* [Problems and tasks]:
(A) Please rewrite the court excerpt from "Based on the" through "of the consideration.", replacing "purchaser" with "buyer".
(B) In one to three sentences, explain why counsel for the respondents argues in the court excerpt that the suit is barred by limitation.

======== Text provided ========

Based on the above paragraph, learned counsel submits that equity, in fact, shifts in favour of the purchaser, who has paid the major part of the consideration.
12. Mr. E. Phani Kumar, learned counsel for the respondents/defendants, on the other hand, submits that the suit is clearly barred by limitation, as the original suit agreement is dated 12.10.1995 and one year period for completion of the transaction would end by 11.10.1996 and the suit had to be filed within three years as provided under Article 58 of the Limitation Act. Thus, the preset suit, having been filed on 13.10.1999 is claimed to be barred by time. Learned counsel placed reliance upon clause 3 of the said agreement, which makes one year period, as the essence of the contract, within which the transaction has to be completed.

======== Provided data ========

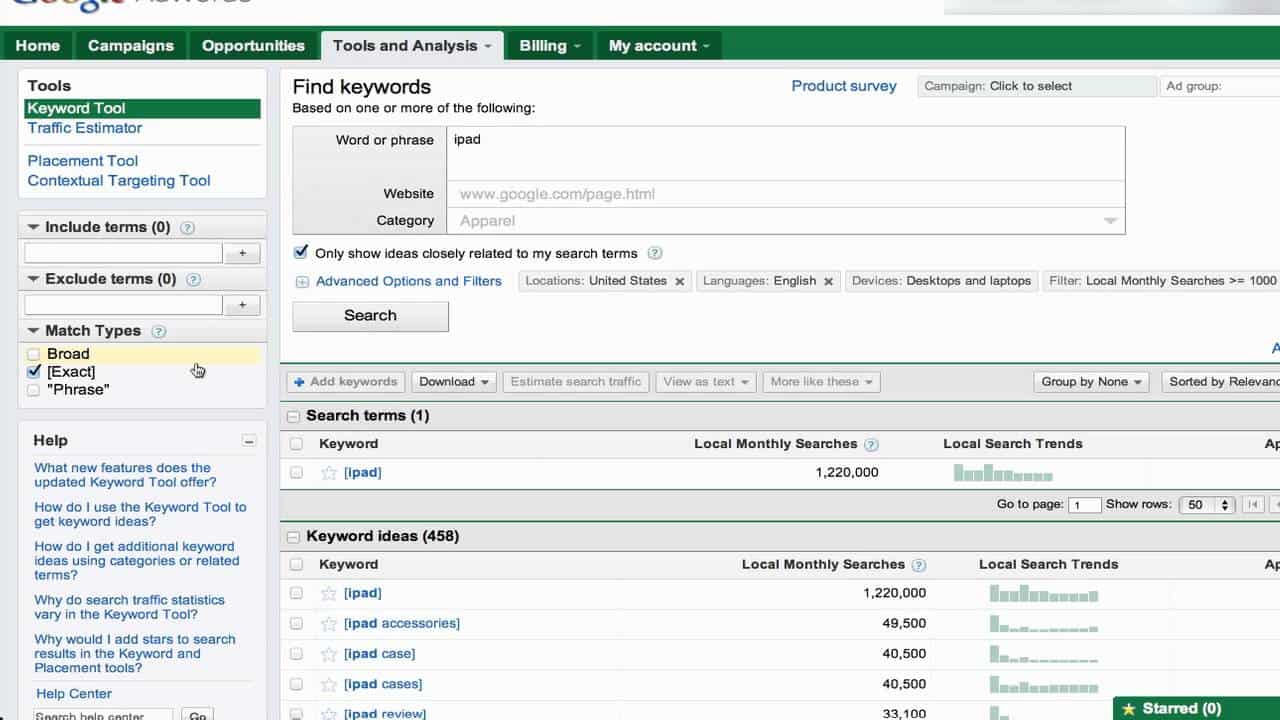This screenshot has width=1280, height=720.
Task: Open the Group by None dropdown
Action: tap(1091, 381)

========

* [Exercise solutions]:
(A)
Based on the above paragraph, learned counsel submits that equity, in fact, shifts in favour of the buyer, who has paid the major part of the consideration.

(B) The suit agreement is dated 12.10.1995, and its one-year period for completing the transaction would end by 11.10.1996. Under Article 58 of the Limitation Act, the suit then had to be filed within three years, but it was filed on 13.10.1999. Counsel also relies on clause 3 of the agreement, which makes the one-year period the essence of the contract.